Interesting things coming out of
Sundance.
Good news for Memphis writer-director Craig Brewer, whose fine first feature
The Poor & Hungry swept the major awards at the Nashville Film Festival back in 2001. His Memphis-lensed, John Singleton-produced feature
Hustle & Flow got picked up by Paramount and MTV Films as part of a whopping eight-figure multi-picture deal. A drama about a pimp (Terrence Howard) who enlists a local crew to help get a rap demo to a visiting superstar (Ludacris), it's received some of the festival's best notices (and
biggest buzz) so far. That'll probably keep it out of this year's NFF, alas—which is too bad, since Brewer was a good guy and he loved his reception here.

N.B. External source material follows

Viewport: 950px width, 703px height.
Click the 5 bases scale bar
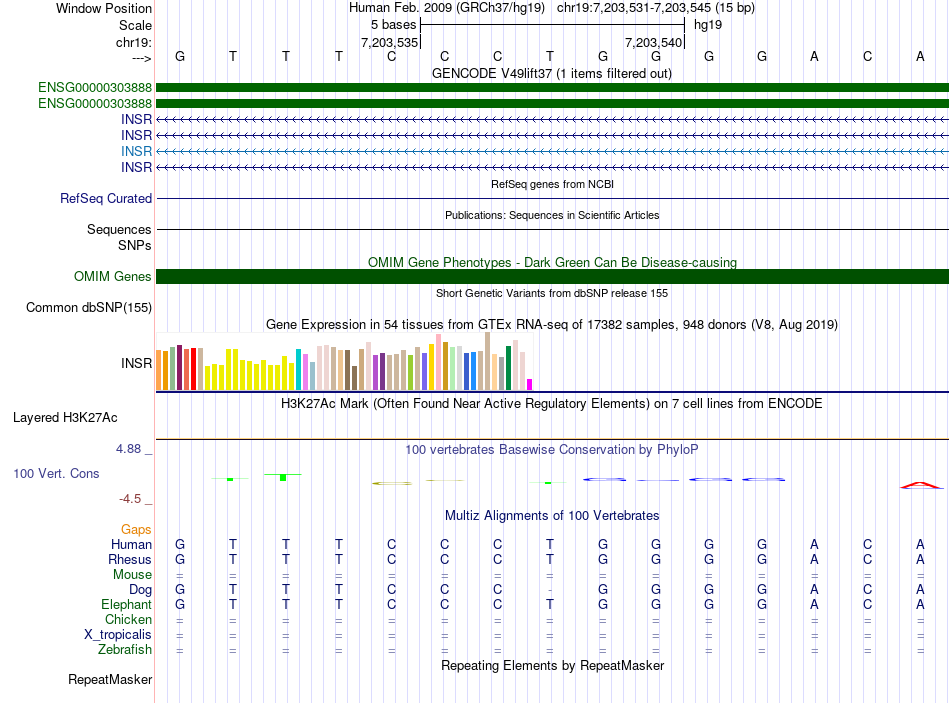552,24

I've never been to Sundance, but I'm lucky enough to have friends who do. Besides
Hustle—and the general consensus that the dramatic competition has become the festival's nagging weak spot (duh)—there has been good word of mouth on the high-school noir
Brick, the Pierce Brosnan hit-man study
The Matador, and the James Woods-Evan Rachel Wood black comedy
Pretty Persuasion. The latter was written by rising talent Skander Halim, who, last we checked, is
not dead yet. Sorry to hear all the negative feedback to micro-indie
Who Killed Cock Robin?, the fiction debut of director Travis Wilkerson, because Wilkerson's activist pro-union doc
An Injury to One showed an unusually keen eye and sharp editing sense.

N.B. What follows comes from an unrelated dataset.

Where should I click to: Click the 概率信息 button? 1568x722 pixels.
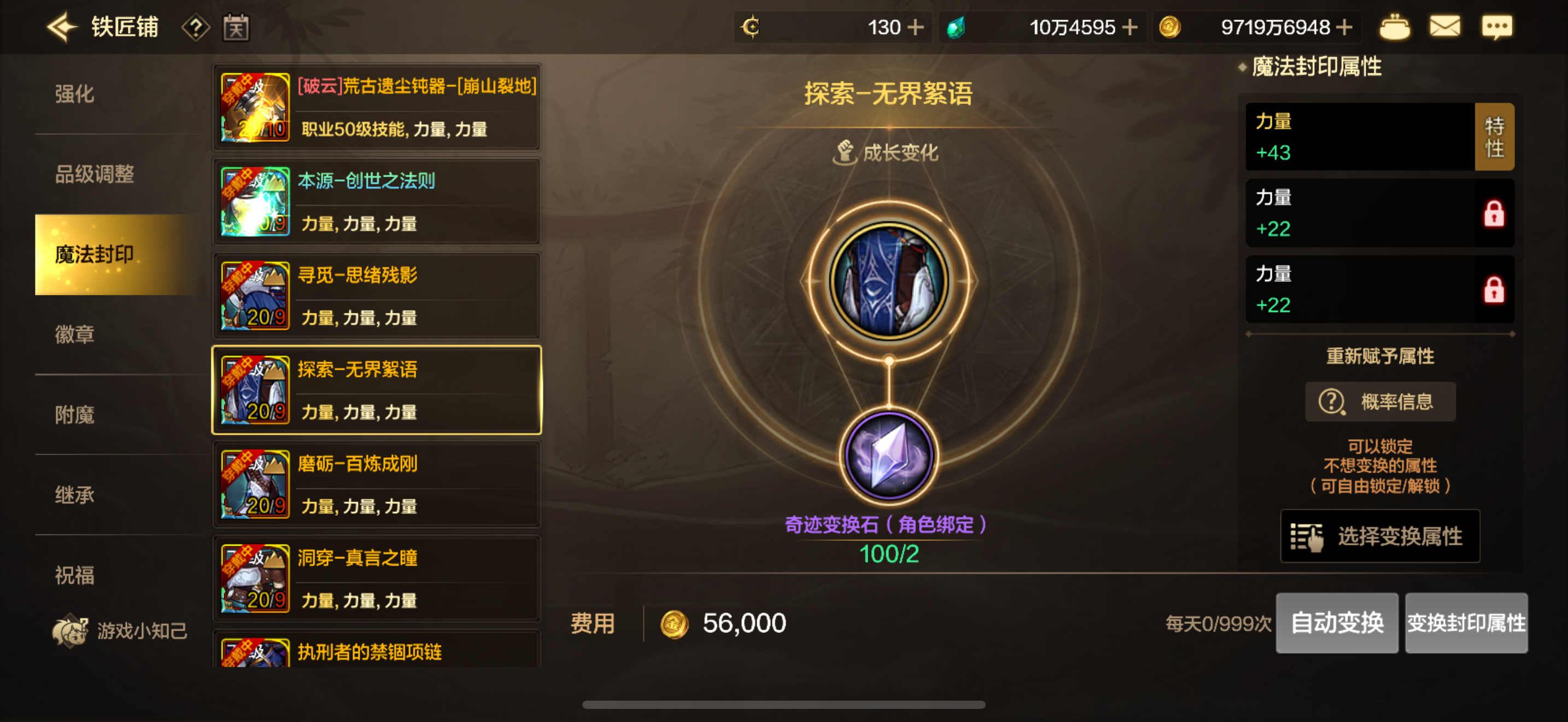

Continuing the trend of recent years, the docs sound far stronger than the dramas. Highest on my must-see list is
Grizzly Man, Werner Herzog's portrait of Timothy Treadwell, the outdoorsman who attempted to live in peace among Alaska's grizzlies until he and his girlfriend were devoured in a savage
attack in October 2003. The subject suits one of Herzog's great themes, the untamable treachery of nature, and the film reportedly uses video footage shot by Treadwell just hours before his death—along with shots of the bear that would dismember him. I hope it comes to theaters before it airs on the Discovery Channel this fall. Another gotta-see is
Rize, photographer David LaChappelle's documentary about the subcultural hybrid of clowning and spastic hip-hop dancing known as
"krumping".
To catch up with a lot of films in a hurry, check out Scott Renshaw's pre-fest
capsules in the
Salt Lake City Weekly. That's where I found early mentions of hot titles such as the Neil Gaiman-scripted fantasy
MirrorMask, the Rwandan-genocide documentary
Shake Hands with the Devil, the mad-dog Australian horror yarn
Wolf Creek (picked up by Dimension) and
Murderball, a doc about wheelchair-bound bruisers who play smash-mouth full-contact rugby. That one may make it here, courtesy of
ThinkFilm.
I'll try to hit up the NFF's Brian Gordon for his favorites, since he's out there scouting films even as we speak. Come
April, maybe we'll even get to see some of them.